I have an 3x 18650 headlamp with a LED array. I’m a little curious as to how LED arrays power on/off?
Went camping over the weekend. I was surprised that when I turned my headlamp off, one of the four diodes remained dimly illuminated sufficient enough that it still illuminates my face. Photo of the diodes below.
Hopefully this array is a lesser drain than leaving batteries in old style flashlights? I’ll leave a single battery in it for a day and see if the battery voltage drops meaningfully. Starting at 3.860V
That actually shouldn’t happen. Those arrays are just meant to be turned on/off all at once, depending how the chips are connected internally. “3V” means all 4 are in parallel (4P), “6V” means 2 strings of 2 are in parallel (2S2P), and “12V” means all 4 are in series (4S).

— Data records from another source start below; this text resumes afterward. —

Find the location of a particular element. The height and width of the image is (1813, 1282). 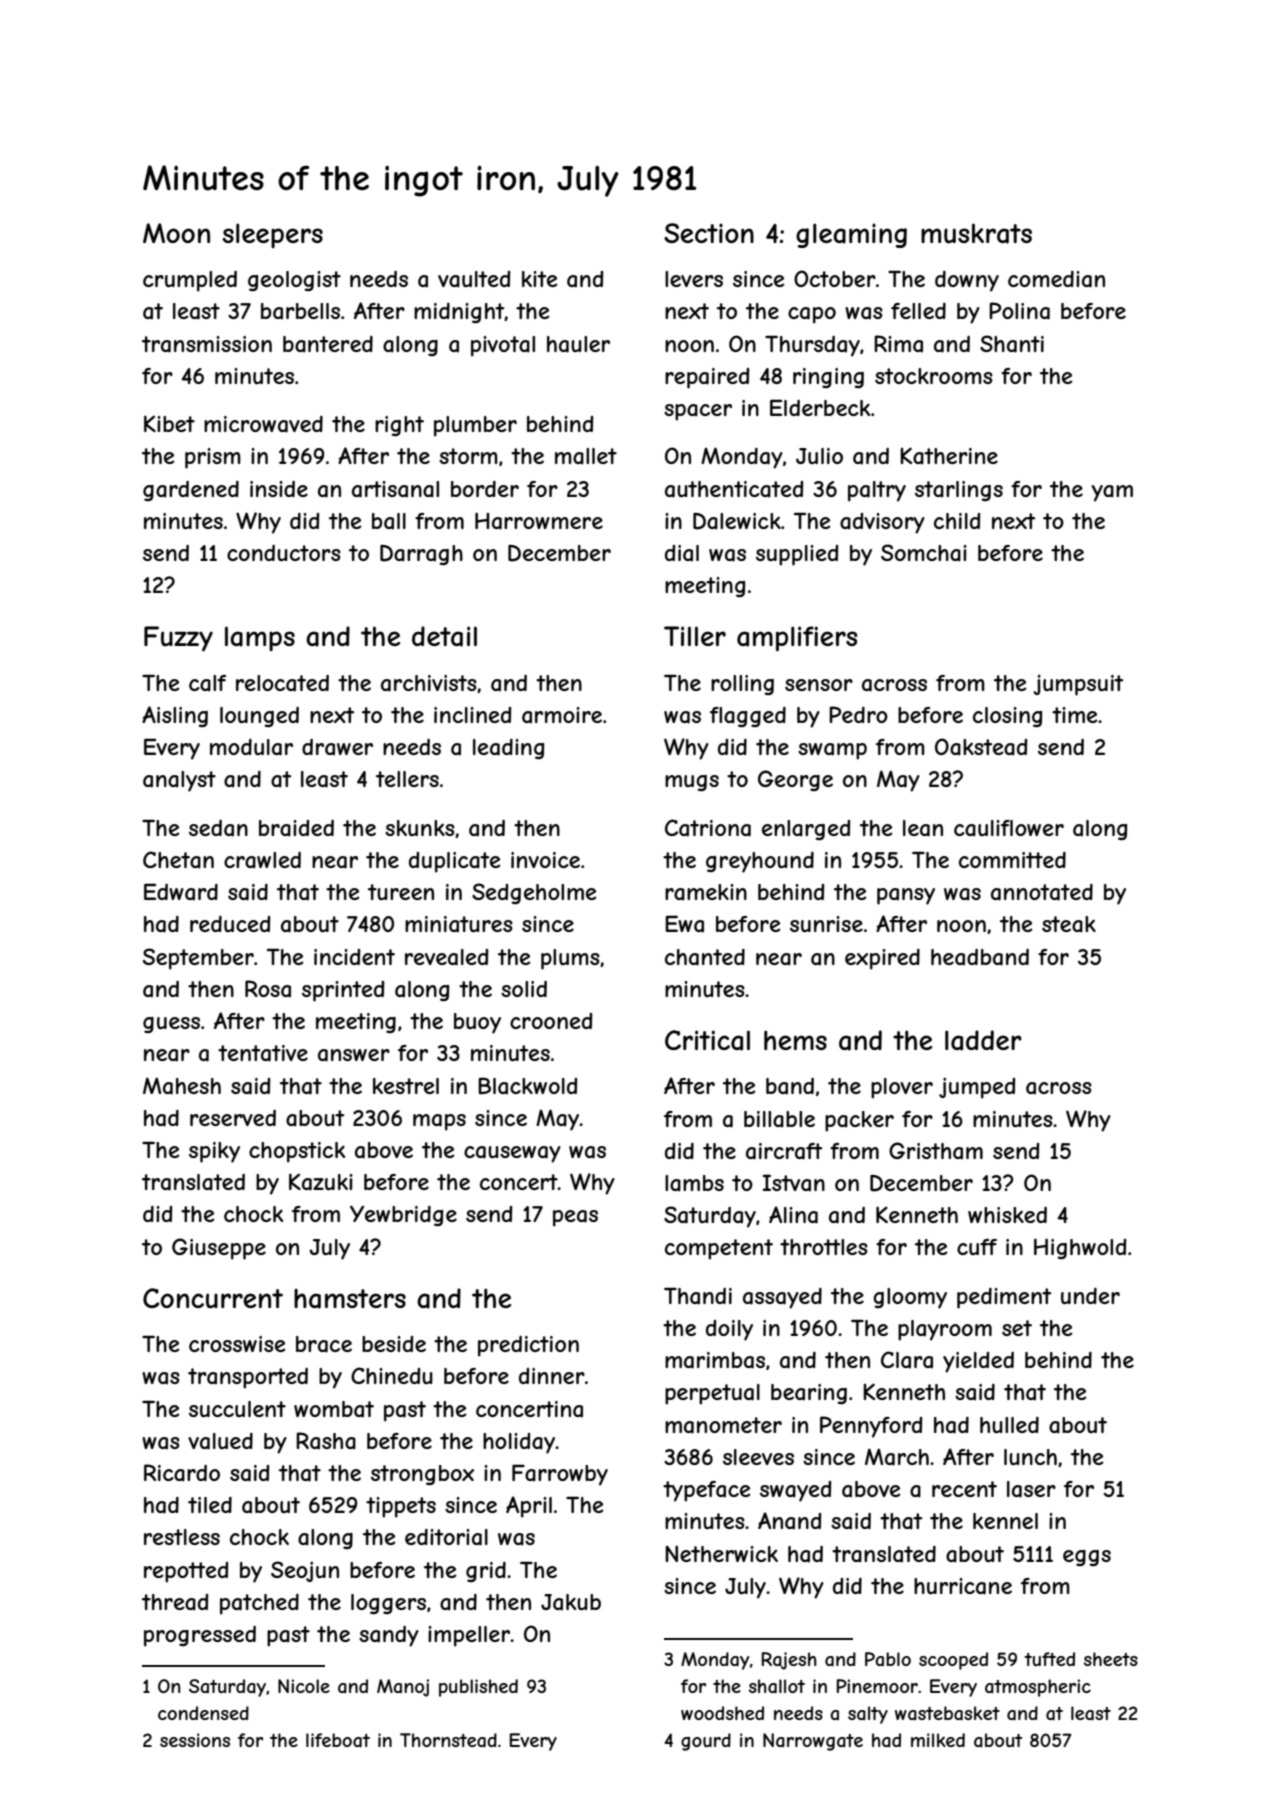

Kibet is located at coordinates (169, 423).
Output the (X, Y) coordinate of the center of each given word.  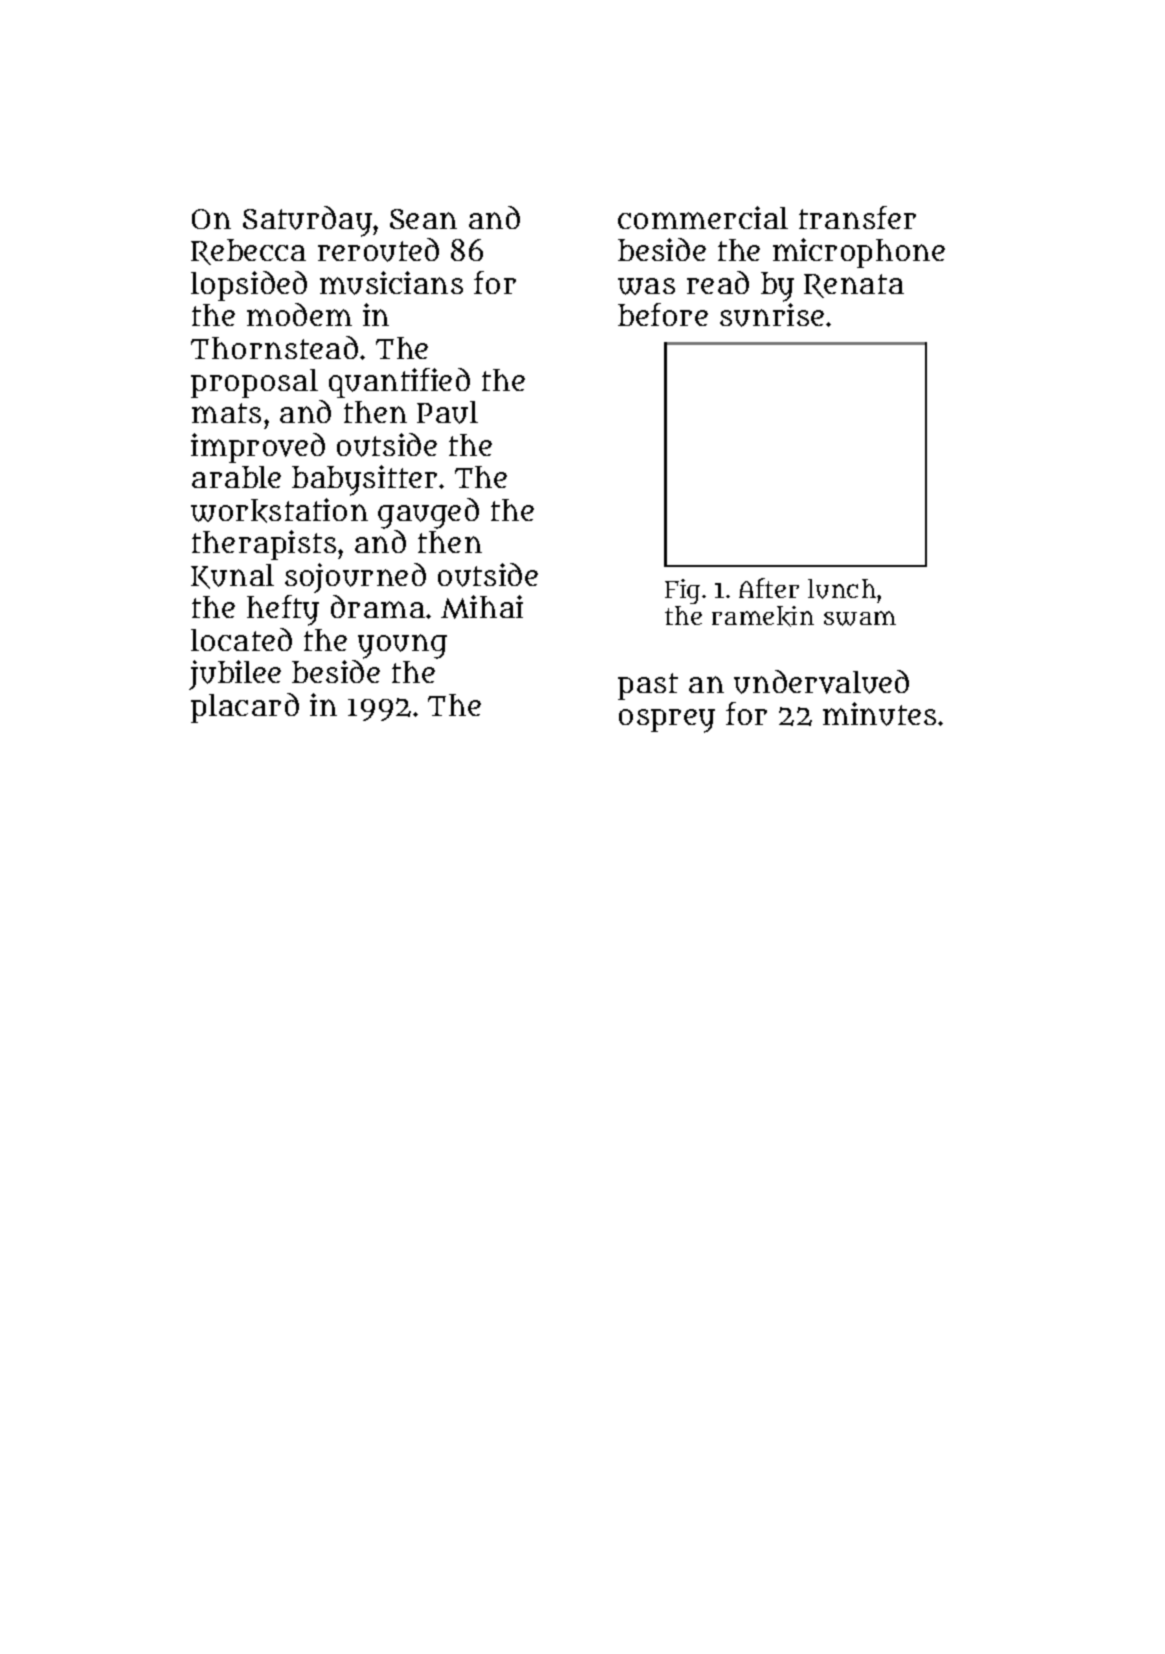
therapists (264, 545)
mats (226, 413)
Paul (447, 412)
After (769, 588)
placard (245, 708)
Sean (423, 219)
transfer (857, 217)
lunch (842, 589)
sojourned (355, 578)
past (648, 686)
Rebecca (248, 252)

Only 1 on implies a 3V LED, some leakage current even when “off”, and that lit one has a lower forward voltage than the other 3.

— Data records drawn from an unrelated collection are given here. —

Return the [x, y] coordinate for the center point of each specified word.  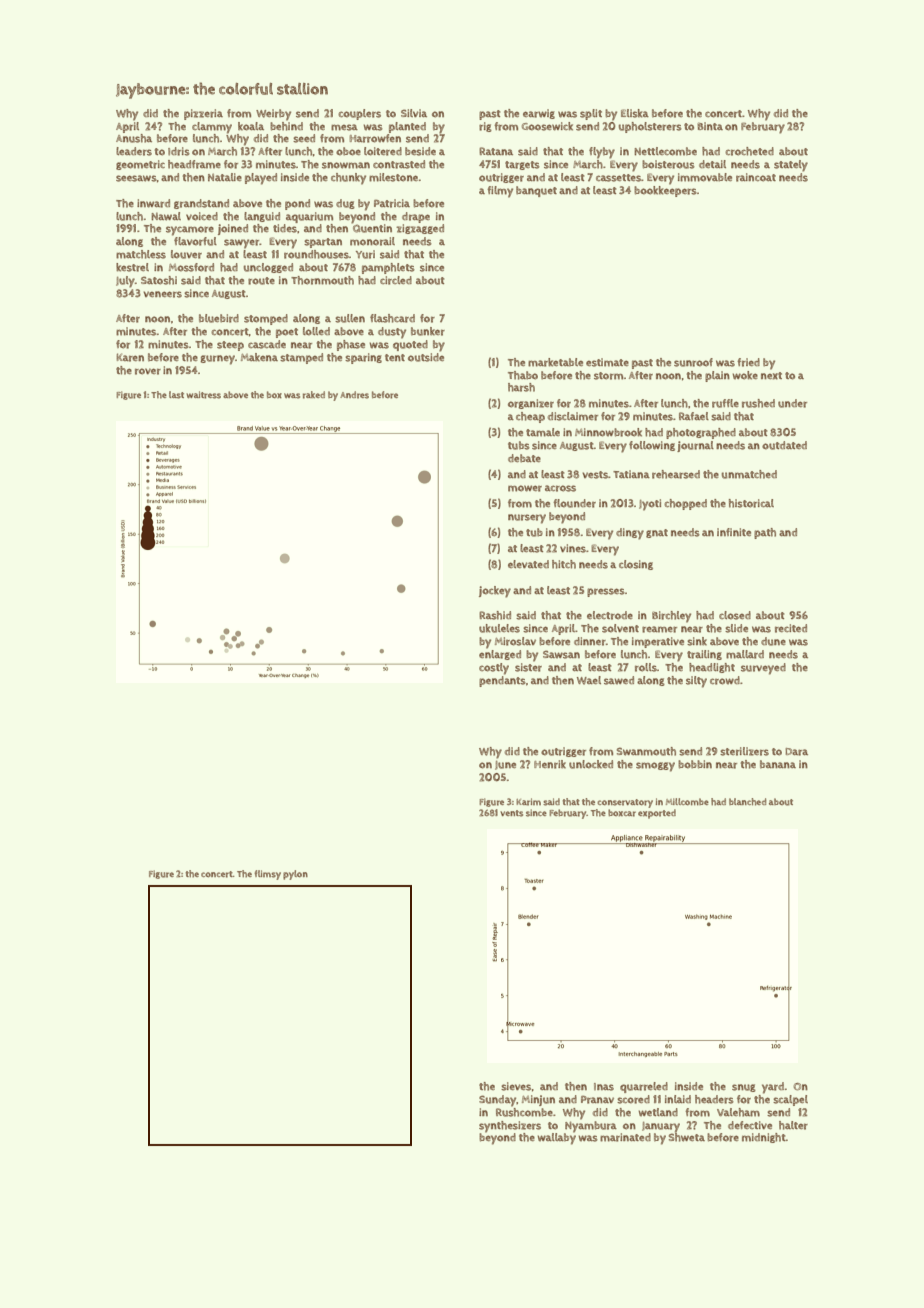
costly [494, 669]
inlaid [678, 1099]
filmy [500, 192]
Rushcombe [524, 1112]
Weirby [273, 115]
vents [511, 813]
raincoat [756, 177]
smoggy [655, 767]
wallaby [557, 1139]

Eg, drill 4 holes in the middle of a barrel of water, 3 even and 1 slightly lower. When full, all 4 will be spewing water, but with just enough water in it, that 1 low-hole will be dripping water, and the other 3 nothing.
Thank you for the great explanation!
After 24 hours this single battery only dropped to 3.859V so a 24 hour loss of 0.001V which is what I’d expect for a stored battery anyways.
I’ll assume the worst and that the leakage can and will increase as time goes on.
Despite the leaking diode, my mind is blown how energy efficient these cheap present day LEDs are with getting several hours of super bright light. Cheers!